- EXERCISE AIM -
Repeat the lines below verbatim, starting at the line that contains "Export HAR with the download arrow icon" and ending at the last line of the items, both ends included.

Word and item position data
+++

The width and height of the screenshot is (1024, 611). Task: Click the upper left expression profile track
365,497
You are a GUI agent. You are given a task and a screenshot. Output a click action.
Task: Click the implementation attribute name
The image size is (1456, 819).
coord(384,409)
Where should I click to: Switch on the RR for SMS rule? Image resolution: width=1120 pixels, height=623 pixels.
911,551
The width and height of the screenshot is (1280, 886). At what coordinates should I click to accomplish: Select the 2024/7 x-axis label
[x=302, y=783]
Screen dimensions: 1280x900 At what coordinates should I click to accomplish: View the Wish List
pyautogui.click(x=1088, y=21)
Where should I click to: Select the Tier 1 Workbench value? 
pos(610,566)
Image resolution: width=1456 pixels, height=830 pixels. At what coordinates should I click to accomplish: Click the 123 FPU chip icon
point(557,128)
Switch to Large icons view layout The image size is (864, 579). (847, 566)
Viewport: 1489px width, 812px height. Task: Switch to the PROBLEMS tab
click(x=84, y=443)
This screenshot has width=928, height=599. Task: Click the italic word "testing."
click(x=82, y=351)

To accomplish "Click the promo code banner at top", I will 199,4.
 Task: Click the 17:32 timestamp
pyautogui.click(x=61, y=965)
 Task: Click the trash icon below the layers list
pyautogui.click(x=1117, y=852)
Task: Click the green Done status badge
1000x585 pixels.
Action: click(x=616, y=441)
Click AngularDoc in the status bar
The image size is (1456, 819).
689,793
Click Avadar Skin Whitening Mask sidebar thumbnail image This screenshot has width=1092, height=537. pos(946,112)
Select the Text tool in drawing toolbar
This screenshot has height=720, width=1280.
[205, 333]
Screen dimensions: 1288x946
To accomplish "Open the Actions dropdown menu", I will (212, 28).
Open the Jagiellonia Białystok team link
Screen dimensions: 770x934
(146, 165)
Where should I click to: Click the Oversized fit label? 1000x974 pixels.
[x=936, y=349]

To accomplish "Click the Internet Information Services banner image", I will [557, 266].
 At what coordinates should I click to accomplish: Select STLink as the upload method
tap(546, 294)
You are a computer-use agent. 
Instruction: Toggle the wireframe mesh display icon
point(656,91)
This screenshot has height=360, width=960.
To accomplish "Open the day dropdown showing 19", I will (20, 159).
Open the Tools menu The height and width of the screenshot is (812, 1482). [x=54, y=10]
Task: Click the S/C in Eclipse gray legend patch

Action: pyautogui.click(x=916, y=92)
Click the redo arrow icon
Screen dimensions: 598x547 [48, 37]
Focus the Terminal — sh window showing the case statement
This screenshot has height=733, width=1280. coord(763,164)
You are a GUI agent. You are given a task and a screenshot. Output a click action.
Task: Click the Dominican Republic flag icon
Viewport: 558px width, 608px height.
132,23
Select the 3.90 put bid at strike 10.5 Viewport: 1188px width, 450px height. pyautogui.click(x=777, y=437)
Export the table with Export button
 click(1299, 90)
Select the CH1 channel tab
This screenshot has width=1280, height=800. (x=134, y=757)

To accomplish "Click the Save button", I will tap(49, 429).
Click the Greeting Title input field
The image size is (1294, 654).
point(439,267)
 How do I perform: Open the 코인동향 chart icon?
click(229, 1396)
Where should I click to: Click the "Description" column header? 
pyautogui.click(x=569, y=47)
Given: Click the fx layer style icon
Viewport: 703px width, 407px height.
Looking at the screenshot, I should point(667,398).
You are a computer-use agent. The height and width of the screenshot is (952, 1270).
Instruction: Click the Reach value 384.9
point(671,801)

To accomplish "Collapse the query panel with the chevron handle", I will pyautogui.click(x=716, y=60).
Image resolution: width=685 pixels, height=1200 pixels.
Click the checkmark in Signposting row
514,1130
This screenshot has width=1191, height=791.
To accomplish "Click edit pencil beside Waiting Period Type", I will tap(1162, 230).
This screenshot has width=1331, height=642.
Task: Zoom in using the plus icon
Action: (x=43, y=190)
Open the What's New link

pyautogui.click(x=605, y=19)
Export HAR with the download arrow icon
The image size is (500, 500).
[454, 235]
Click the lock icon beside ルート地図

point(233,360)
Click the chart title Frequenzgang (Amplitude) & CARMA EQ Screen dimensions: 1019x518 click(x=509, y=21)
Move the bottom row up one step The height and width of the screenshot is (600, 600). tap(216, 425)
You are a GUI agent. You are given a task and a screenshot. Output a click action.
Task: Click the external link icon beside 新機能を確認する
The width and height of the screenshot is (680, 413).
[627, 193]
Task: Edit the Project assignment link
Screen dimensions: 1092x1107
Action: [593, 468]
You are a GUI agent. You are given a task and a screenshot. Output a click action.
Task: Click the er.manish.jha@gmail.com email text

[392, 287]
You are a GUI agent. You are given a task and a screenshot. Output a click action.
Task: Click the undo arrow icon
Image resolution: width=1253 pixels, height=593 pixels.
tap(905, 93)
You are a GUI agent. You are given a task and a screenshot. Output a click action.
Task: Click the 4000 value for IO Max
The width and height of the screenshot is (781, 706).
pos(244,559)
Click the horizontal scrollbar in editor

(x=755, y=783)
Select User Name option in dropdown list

+++

- ANSWER TO THIS TASK -
Export HAR with the download arrow icon
The image size is (500, 500).
[454, 235]
Click the lock icon beside ルート地図

point(233,360)
Click the chart title Frequenzgang (Amplitude) & CARMA EQ Screen dimensions: 1019x518 click(x=509, y=21)
Move the bottom row up one step The height and width of the screenshot is (600, 600). tap(216, 425)
You are a GUI agent. You are given a task and a screenshot. Output a click action.
Task: Click the external link icon beside 新機能を確認する
The width and height of the screenshot is (680, 413).
[627, 193]
Task: Edit the Project assignment link
Screen dimensions: 1092x1107
Action: [593, 468]
You are a GUI agent. You are given a task and a screenshot. Output a click action.
Task: Click the er.manish.jha@gmail.com email text

[392, 287]
You are a GUI agent. You are given a task and a screenshot. Output a click action.
Task: Click the undo arrow icon
Image resolution: width=1253 pixels, height=593 pixels.
tap(905, 93)
You are a GUI agent. You are given a task and a screenshot. Output a click action.
Task: Click the 4000 value for IO Max
The width and height of the screenshot is (781, 706).
pos(244,559)
Click the horizontal scrollbar in editor

(x=755, y=783)
Select User Name option in dropdown list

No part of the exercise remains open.